Gather, from the listing beneath this task, every line holding the string "computer".

[[ Exercise materials, beginning ]]

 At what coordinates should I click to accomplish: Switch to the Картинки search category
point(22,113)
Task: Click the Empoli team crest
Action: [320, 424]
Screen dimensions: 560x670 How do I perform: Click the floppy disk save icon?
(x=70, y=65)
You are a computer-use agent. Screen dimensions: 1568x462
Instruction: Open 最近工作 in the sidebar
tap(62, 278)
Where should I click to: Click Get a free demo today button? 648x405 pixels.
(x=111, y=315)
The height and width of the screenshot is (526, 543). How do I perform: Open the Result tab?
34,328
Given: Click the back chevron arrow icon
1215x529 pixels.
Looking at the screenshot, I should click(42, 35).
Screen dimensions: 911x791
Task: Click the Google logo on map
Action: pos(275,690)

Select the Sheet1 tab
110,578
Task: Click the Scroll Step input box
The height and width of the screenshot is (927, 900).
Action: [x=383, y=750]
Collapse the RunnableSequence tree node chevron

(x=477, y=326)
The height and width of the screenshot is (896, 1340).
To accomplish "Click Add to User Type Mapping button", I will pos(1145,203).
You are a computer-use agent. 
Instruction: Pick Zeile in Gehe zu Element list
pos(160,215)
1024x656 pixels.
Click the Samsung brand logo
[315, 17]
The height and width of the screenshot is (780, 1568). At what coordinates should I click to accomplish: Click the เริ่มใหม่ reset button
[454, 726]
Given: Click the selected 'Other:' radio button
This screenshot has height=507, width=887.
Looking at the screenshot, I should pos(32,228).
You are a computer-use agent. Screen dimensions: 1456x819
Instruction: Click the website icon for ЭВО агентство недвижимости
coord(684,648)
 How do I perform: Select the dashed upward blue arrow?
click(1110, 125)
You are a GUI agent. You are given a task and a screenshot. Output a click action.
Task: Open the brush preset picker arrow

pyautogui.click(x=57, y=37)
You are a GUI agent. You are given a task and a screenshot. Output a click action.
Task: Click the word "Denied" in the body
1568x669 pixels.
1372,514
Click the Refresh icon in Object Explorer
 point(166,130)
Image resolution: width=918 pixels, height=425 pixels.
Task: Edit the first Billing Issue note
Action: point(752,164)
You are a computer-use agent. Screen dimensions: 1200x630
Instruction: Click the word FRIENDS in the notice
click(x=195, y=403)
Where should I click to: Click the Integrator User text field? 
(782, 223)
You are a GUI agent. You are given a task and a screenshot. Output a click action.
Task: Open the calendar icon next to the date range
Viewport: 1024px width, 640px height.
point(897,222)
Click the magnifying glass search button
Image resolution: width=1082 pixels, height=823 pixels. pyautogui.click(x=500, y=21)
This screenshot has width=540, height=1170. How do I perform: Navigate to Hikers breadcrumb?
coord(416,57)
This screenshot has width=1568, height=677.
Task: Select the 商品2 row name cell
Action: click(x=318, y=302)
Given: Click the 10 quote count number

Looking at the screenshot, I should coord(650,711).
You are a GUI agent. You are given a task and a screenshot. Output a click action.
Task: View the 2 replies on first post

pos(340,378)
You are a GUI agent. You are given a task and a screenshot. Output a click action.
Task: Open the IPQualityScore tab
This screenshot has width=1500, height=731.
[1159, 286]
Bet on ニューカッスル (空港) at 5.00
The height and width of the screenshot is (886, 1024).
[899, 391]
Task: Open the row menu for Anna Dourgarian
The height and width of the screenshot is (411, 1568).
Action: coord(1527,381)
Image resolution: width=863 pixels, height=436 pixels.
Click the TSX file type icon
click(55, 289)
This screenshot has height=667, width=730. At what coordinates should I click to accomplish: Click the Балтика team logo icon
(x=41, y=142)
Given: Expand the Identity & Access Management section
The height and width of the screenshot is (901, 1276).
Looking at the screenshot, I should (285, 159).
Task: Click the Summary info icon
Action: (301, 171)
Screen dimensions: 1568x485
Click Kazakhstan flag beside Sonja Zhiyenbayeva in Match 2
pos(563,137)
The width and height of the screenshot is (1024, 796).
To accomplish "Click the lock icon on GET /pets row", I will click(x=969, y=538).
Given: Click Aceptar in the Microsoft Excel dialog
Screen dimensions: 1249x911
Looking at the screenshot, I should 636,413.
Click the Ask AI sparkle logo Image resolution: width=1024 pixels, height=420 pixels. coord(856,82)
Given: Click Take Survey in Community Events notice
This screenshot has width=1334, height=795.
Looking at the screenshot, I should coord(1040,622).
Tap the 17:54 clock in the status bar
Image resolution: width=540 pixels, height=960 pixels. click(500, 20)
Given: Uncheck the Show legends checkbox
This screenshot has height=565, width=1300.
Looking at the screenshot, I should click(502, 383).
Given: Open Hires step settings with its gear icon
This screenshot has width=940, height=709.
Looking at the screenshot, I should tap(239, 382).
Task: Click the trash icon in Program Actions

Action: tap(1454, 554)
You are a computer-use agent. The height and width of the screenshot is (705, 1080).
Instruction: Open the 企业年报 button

[[ Exercise materials, end ]]

Written solution ::
You are a computer-use agent. Screen dimensions: 1568x462
You are a computer-use agent. 
You are a computer-use agent. Screen dimensions: 1456x819
You are a computer-use agent. Screen dimensions: 1200x630
You are a computer-use agent. The height and width of the screenshot is (705, 1080).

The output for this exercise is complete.